Perils Of the Family Business

Published 9 years ago

In the United States, 60% of the country’s employment is said to be created by family-owned businesses, though Ted Clark, the executive director at the Northeastern University Center for Family Business, believes this to be an exaggerated estimate. Despite this, family businesses are significant to job-creation, which is why it is important to understand some of the risks that come with them.

From the golden arches of our local McDonald’s, to the swiveling rims and the muscular lines of the latest BMW, we see some of the manifestations of enduring and pioneering multi-generational family businesses. But, the road to success if often paved with threatening challenges and temporary misfortune.
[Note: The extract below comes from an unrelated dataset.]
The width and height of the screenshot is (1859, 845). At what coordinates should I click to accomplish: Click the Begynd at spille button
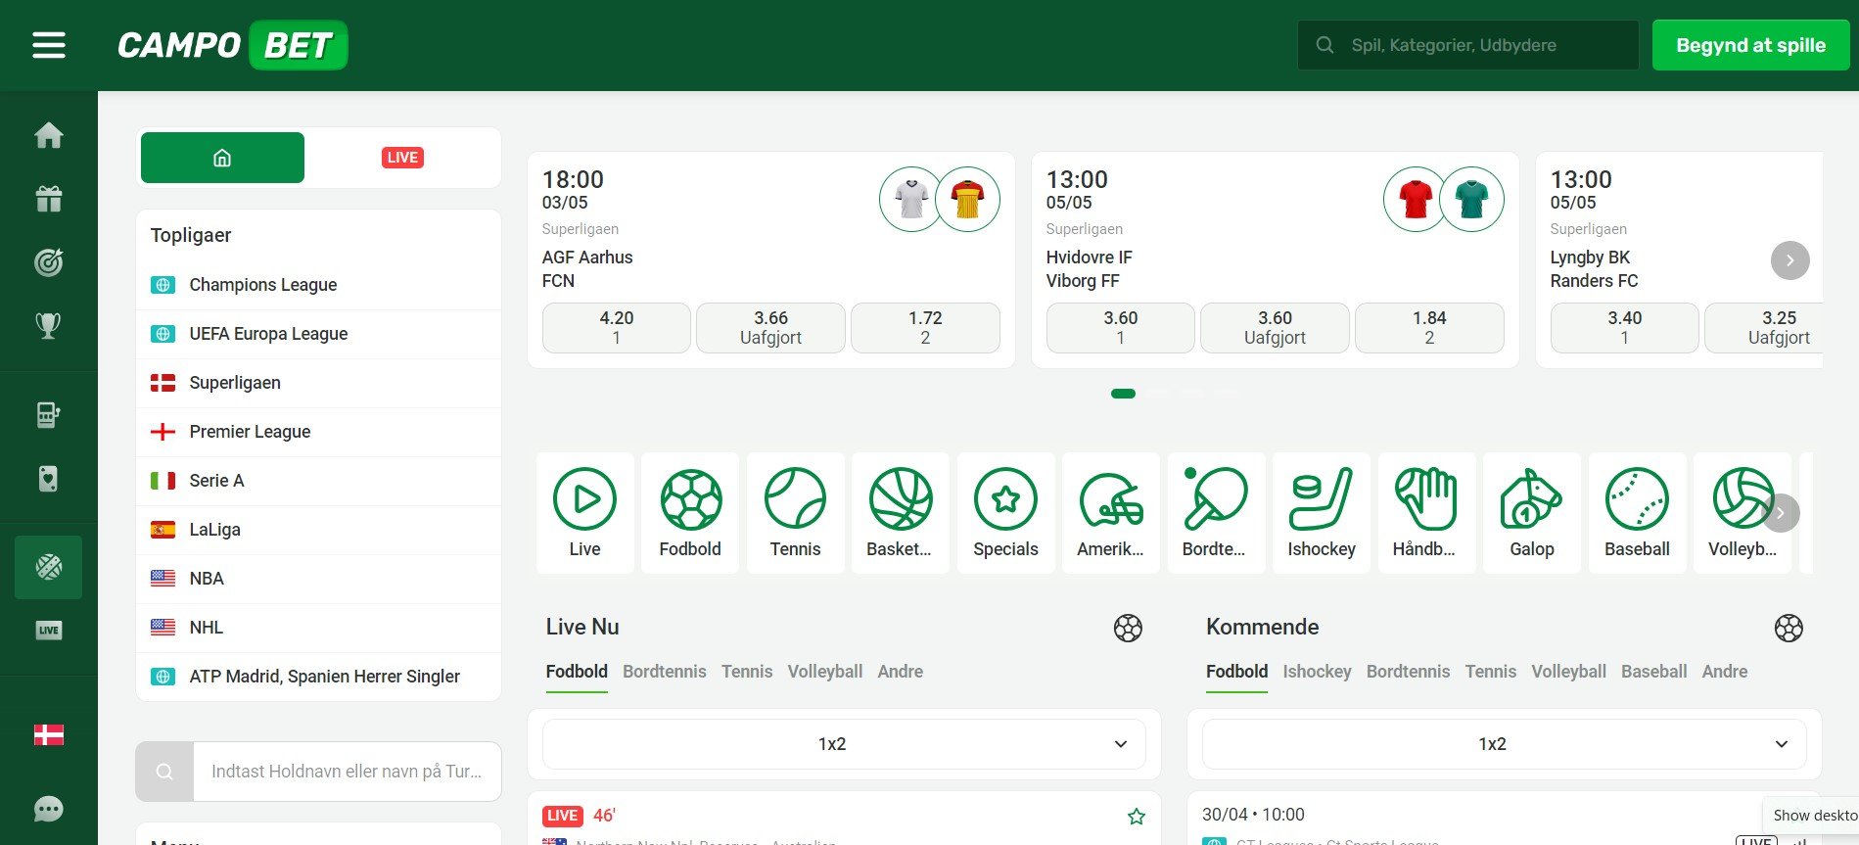coord(1749,45)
Pitfalls such as financial turmoil, hostile takeovers, fraudulent misdemeanors and corporate scandals often plague family businesses.

Most family businesses dislike the idea of incorporating a formal structure to their business as it grows. Such structures would imply tedious forms of communication that may be placed under scrutiny by non-members of the family. Despite this, such a structure would ensure better organization, the avoidance of miscommunication, more profitability and clearer job tasks. One of the reasons many small family businesses lack structure is because they were founded without a business plan. Maintaining conflicts of interest is another tricky aspect of a family business, especially if it operates with a human resources department. Most family-business consultancies recommend that there be no direct lines of communication between relatives.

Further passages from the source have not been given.